Berlim está de olho em Zurique. Um grupo considerável de pessoas compareceu à abertura: o CEO do Hospital Charité, Heyo Kroemer, o advogado especializado em arte Peter Raue, o empresário Lutz Helmig, o ex-presidente do Hertha BSC, Werner Gegenbauer, a ex-diretora do RBB, Dagmar Reim, e Ulrich Maas, dos Amigos da Ópera Estatal Unter den Linden. Matthias Schulz, que já se apresentou em Berlim como acompanhante de primeira classe, abriu a temporada com Elīna Garanča, uma viagem musical pela Europa, refletindo sobre guerra e paz, amor e morte, felicidade e solidão — em outras palavras, com todos os ingredientes que definem a ópera.

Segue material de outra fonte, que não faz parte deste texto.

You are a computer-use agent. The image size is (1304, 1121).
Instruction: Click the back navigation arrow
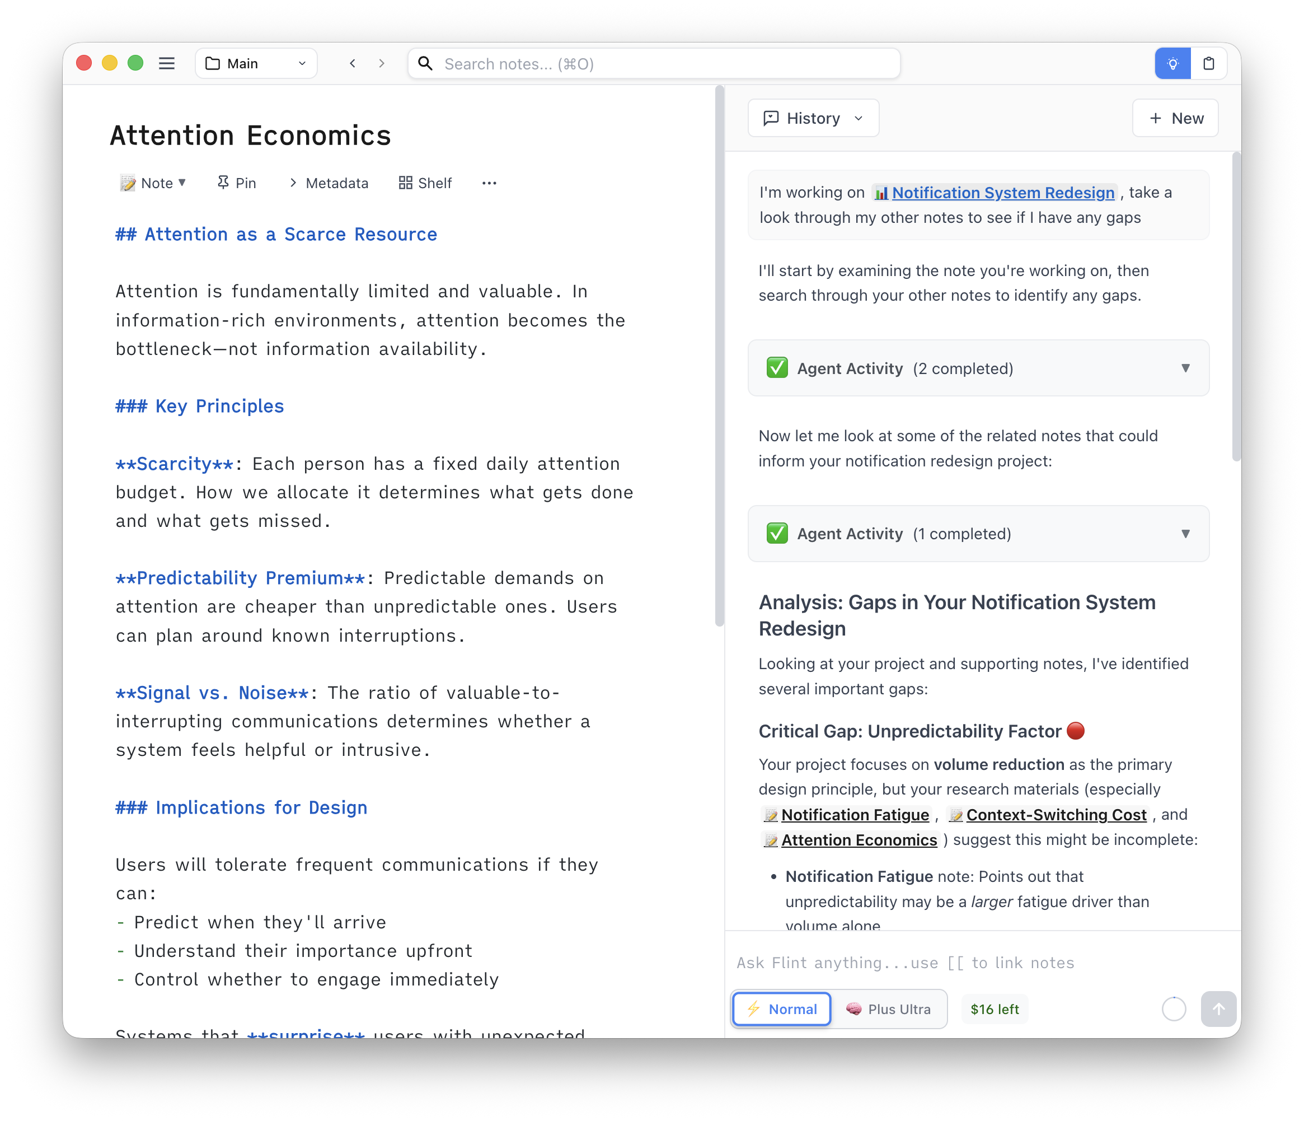click(x=352, y=64)
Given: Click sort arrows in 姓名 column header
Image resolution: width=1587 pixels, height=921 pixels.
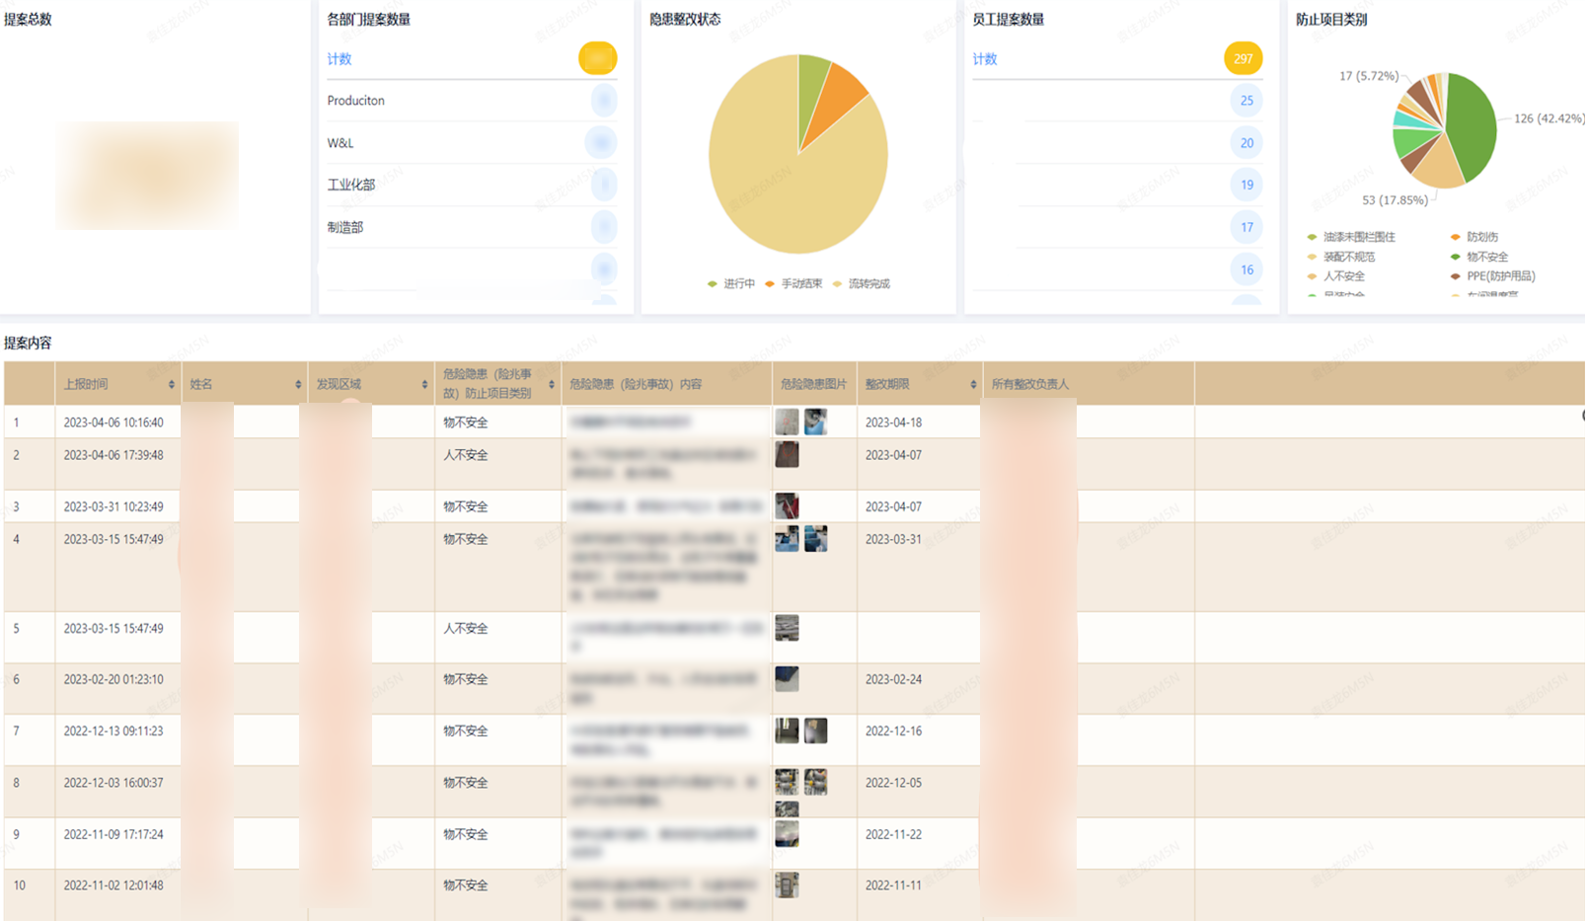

No clímax do fim de semana espetacular, Joana Mallwitz regeu "Rosenkavalier", de Richard Strauss; o artista vienense Gottfried Helnwein foi o responsável pela estética de tirar o fôlego, porém profunda, do rococó austríaco moderno. Ele havia apresentado sua primeira peça teatral com Johann Kresnik para um escandaloso "teatro de agitprop" anticapitalista baseado em Pasolini no Volksbühne em 2015. "A ópera precisa ousar romper com seus círculos internos; então ela terá futuro", diz Matthias Schulz.
Ele sabe que precisa instigar os suíços abastados a tirar a ópera de seus círculos elitistas. A ideia de transparência radical é frequentemente recebida com relutância no mundo da ópera. A nova direção artística também enfrentará resistência: "Nem todos os antigos funcionários gostam do fato de estarem mudando tanto", diz um jovem visitante. As ambições dos novos diretores são certamente grandes: em comparação com a Staatskapelle de Berlim, formada por Daniel Barenboim, o padrão é alto, especialmente para a Orquestra da Ópera de Zurique. O espetáculo de abertura é um começo. Dentro de um ano, haverá outra noite de ópera de 24 horas. Até lá, o tempo passará, como prevê a Marechal, "silencioso como uma ampulheta".